Double Concerto may be for the heroes, but it is not a crass and obvious sort of Rambo-like heroism that concerns O’Connor. The concerto opens with a playful solo violin tune in the bright and optimistic key of D major, and it soon joins the cello in lively and conversational give and take. We don’t hear anything suggesting traditional heroism until the big orchestral climax—with its final resounding hammer blows on the pedal tone D.

O’Connor describes the second movement as a country waltz, which seems appropriate coming from a composer whose most famous piece is a ditty called “Appalachia Waltz.” The work ends with a galloping virtuoso romp.

“What’s nice about a double concerto is the conversation becomes a little more involved, because you have the close interplay between the two soloists,” O’Connor says. “There’s a very intimate conversation between the violin and cello, and then there’s a much broader back and forth between the two soloists and orchestra, which is more traditional in what people expect from a concerto performance.
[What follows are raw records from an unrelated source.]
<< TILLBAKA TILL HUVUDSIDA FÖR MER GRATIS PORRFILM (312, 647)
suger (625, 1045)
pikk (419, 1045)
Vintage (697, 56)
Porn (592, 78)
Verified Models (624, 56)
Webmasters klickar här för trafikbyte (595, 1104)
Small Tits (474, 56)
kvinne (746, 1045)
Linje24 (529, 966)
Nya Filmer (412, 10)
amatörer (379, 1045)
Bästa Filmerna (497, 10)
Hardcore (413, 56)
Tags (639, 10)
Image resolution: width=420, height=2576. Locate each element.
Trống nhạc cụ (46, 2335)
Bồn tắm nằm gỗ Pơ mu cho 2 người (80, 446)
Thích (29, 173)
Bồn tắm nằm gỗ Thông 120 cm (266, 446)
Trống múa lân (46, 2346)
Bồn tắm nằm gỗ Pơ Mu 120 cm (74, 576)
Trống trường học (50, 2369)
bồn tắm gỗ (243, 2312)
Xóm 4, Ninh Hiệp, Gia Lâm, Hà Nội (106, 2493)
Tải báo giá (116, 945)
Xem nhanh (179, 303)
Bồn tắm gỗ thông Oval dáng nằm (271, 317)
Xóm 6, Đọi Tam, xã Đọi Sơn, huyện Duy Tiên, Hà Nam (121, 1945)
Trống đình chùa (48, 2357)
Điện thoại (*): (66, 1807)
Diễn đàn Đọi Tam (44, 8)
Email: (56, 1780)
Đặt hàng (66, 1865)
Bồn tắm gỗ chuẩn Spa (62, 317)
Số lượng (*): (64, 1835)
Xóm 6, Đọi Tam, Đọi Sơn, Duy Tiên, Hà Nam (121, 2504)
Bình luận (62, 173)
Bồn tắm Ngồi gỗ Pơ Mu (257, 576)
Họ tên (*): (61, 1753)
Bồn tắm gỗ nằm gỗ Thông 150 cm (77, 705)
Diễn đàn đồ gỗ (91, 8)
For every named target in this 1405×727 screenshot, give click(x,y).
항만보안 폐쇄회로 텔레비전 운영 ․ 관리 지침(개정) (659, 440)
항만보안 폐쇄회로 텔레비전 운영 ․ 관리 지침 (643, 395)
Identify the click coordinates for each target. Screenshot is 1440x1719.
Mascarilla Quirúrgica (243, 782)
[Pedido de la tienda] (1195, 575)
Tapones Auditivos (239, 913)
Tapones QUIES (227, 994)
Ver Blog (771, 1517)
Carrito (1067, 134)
It’s wonderful that I can make the setting of 90 musicians be very big on one level, and then have the intimacy of the interplay of the two soloists be very chamber music-like. To accomplish both of those things at the same time was one of the technical goals of the piece.”

One thing O’Connor doesn’t mention about his concerto is that it’s what you call “performer’s music.” It’s a dazzling and idiomatic piece, the kind of music that virtuosos from Paganini and Liszt to Rachmaninoff and O’Connor have always written.

Like the great performing composers of the past, O’Connor also got his start as a prodigy. Born in Seattle in 1961, he began studying fiddle, guitar and mandolin as a child and quickly achieved proficiency on all three. Because of the influence of legendary folk fiddle player Benny Thomasson, O’Connor began to focus on fiddle at age 11, and within three years had won three national championships. As a teen, he was also greatly influenced by Grappelli, the jazz master.

“When I was growing up, the composers who mattered the most to me where those who invented things, and I wanted to do that with violin,” says O’Connor. “So I purposely did not set out on a career path modeled on Grappelli or Thomasson. I went to Nashville.”

O’Connor devoted his apprentice years in Nashville to doing session work. They were years well spent. He emerged with immense skill and connections with everyone in the business—one of his early Nashville colleagues was bassist Edgar Meyer, who later joined O’Connor and cellist Yo-Yo Ma on 1996’s vastly influential Appalachia Waltz CD.

By the time he set out on his Appalachian journey, O’Connor had already received every accolade and award available to a fiddle player. Ultimately, success provided him with his biggest epiphany.

“I realized that the goal wasn’t the awards and success,” he says. “The goal was the journey itself.”